Offline reinforcement learning (RL) aims at learning a good policy from a
batch of collected data, without extra interactions with the environment during
training. However, current offline RL benchmarks commonly have a large reality
gap, because they involve large datasets collected by highly exploratory
policies, and the trained policy is directly evaluated in the environment. In
real-world situations, running a highly exploratory policy is prohibited to
ensure system safety, the data is commonly very limited, and a trained policy
should be well validated before deployment. In this paper, we present a near
real-world offline RL benchmark, named NeoRL, which contains datasets from
various domains with controlled sizes, and extra test datasets for policy
validation.

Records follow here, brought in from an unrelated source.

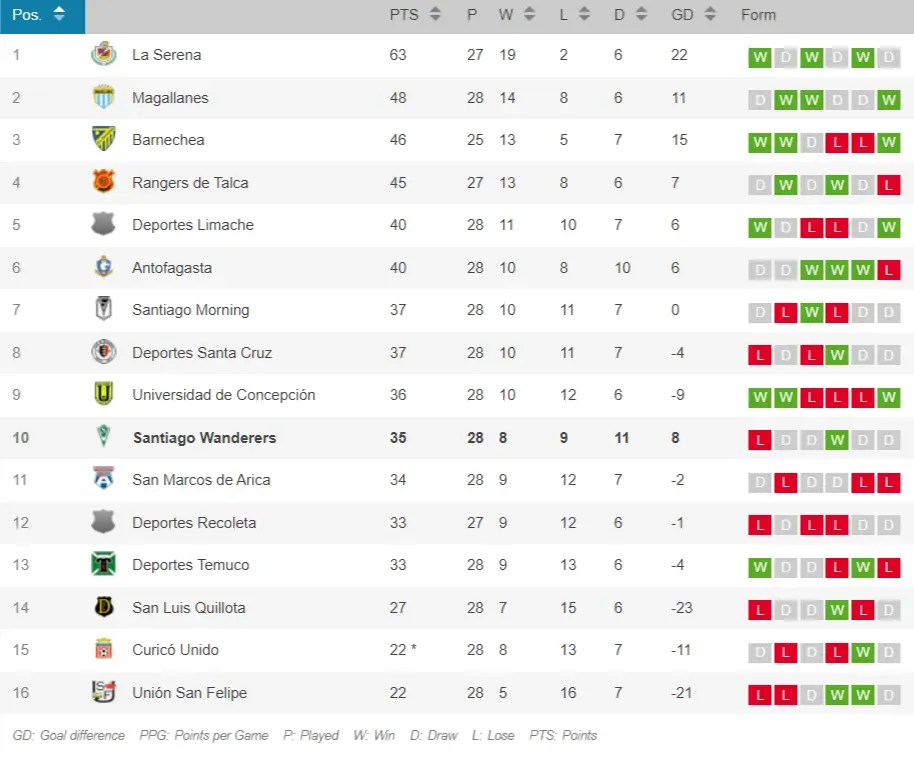914x767 pixels.
Task: Click the Unión San Felipe crest
Action: click(x=103, y=692)
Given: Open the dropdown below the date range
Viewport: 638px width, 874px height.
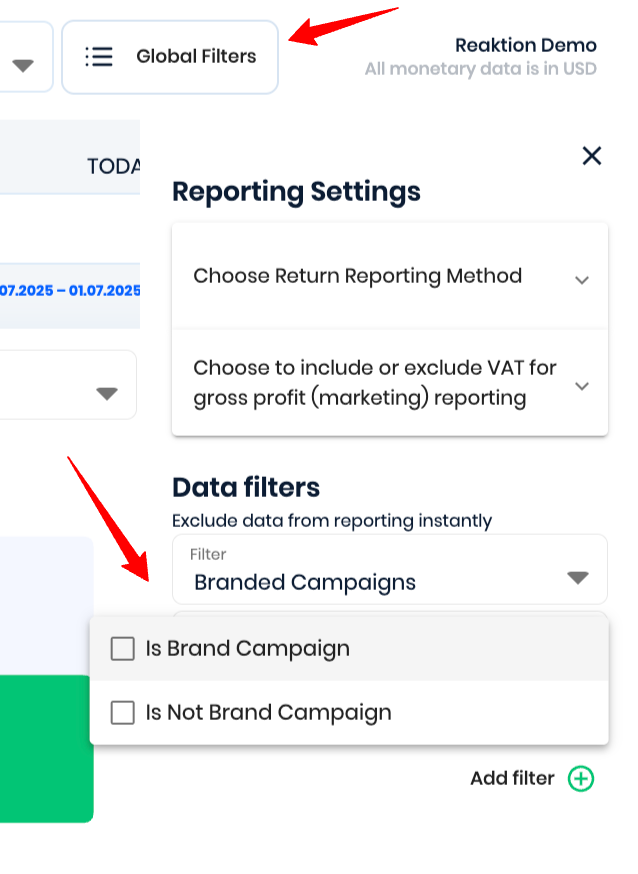Looking at the screenshot, I should point(106,394).
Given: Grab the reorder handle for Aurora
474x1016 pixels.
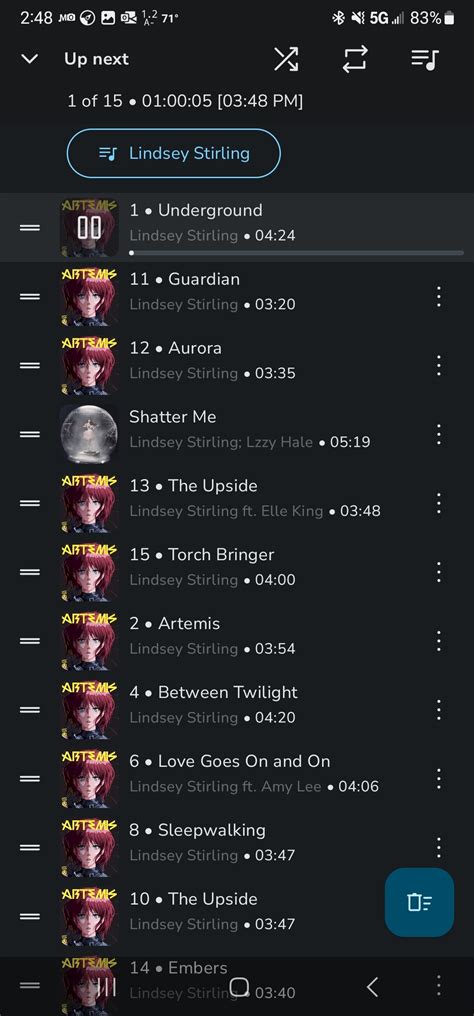Looking at the screenshot, I should [x=30, y=365].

We evaluate existing offline RL algorithms on NeoRL and argue that
the performance of a policy should also be compared with the deterministic
version of the behavior policy, instead of the dataset reward. The empirical
results demonstrate that the tested offline RL algorithms become less
competitive to the deterministic policy on many datasets, and the offline
policy evaluation hardly helps. The NeoRL suit can be found at
this http URL We hope this work will shed some light on
future research and draw more attention when deploying RL in real-world
systems.

本文提出了一个名为 NeoRL 的近实际场景离线强化学习基准，对现有的离线 RL 算法进行了评估，并提出了应该将策略的性能与确定性行为策略版本相比较，从而在现实中实现 RL 技术应用的验证和部署。